The Three Treasures of Jing, Qi and Shen is a familiar concept in Eastern energy arts and internal alchemy.
Several Oriental spiritual practices include development of the three treasures. In this instance, the set is part of a martial development regiment in the ‘old school’ approach where martial and energy development is combined.
The three treasures as taught by Lujan Matus is a movement form, and a very energetic one at that. It is a multi-level practice complete in itself, and is also designed to include two other martial sets. Each martial set is included into the Three Treasures form once it has been learned. This makes of the Three Treasures set a cauldron in which internal alchemy is performed.
Not only does the Three treasures infuse the martial forms with energy, but they in turn feed the practice of the Three Treasures. This is possible mainly because the martial forms follow lines of motion determined by the flow of various energies in the body and the energy field around it.
The martial sets incorporated into the Three Treasures are
1. The Jaguar Series
2. The Small Mountain Series
Once both martial forms have been learned they are performed inside the Three Treasures set.
As such, performing the martial sets is in fact performing qi gong, martial gong and nei gong. This is in contrast to most martial arts where energy is developed in one practice (qi gong) so that it may be applied in other (martial) sets. This built-in efficiency in training saves time with no loss of effectiveness.
At another level, the energy development in this set involves development in Jing, Qi and Shen in one form. There is no segregation where these energy types are developed individually. Again this makes for dealing with the three energy types as they appear in ‘real life’, all operating at the same time.
This is typical of the ancient Chinese shamanistic approach to spiritual development in that it does not seek to theorize, but to realize through being practical. The practice allows for ‘spiritual’ development as a primary goal while ensuring the nurturing of energies required to realize this spirituality.
The set can be learned by itself without having attended any previous trainings. In such a case, it may be said that the form is learned in three stages:
Stage 1: is learning the Three Treasures set, with one movement from the Jaguar series and one movement from Small Mountain Series.
Stage 2: Learning the Jaguar Series -which is then fully incorporated into the Three Treasures set.
Stage 3: Learning the Small Mountain Series -which is then fully incorporated into the Three Treasures set.
Stage two and three may be interchanged, depending on the student.
Learning the Three Treasures in a one-on-one context allowed for a completely customized approach. Lujan releases to the student what he or she can absorb at the time above the ‘standard’ set. This pertains to details such as posture, ability (including ability to recall), etc.
Because the set fits into a larger framework of personal development, such details are highlighted where applicable.

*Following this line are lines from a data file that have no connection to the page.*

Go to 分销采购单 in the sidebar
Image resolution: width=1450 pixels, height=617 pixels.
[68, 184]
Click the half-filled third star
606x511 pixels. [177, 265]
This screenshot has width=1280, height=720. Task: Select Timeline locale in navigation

As usual, Lujan begins form training only after a discussion -of the length required, to deal with any issues that arise or have arrived with the student. This time is most enlightening since Lujan refuses to be drawn into dramas or to be positioned by the rampant ego-mind of the student. The student faces an empty being who acts (amongst other things) as a mirror. This means items are continually pushed back onto the student for review and resolution. While this involves concepts familiar to the ‘Toltec Teachings’, the intention is not to sell or teach that path, but to empower the student to see and resolve issues in the now. One of my most profound experiences and learning regarding ‘recapitulation’ took place in a Three Treasures training session.
I had learned most of the Jaguar Series before so my training involved stage 1, as well as learning the remainder of the Jaguar series (stage 2).
I recommend this training especially for those who prefer a movement orientated approach -or shall I say, and approach that honors the body as an integral part of development.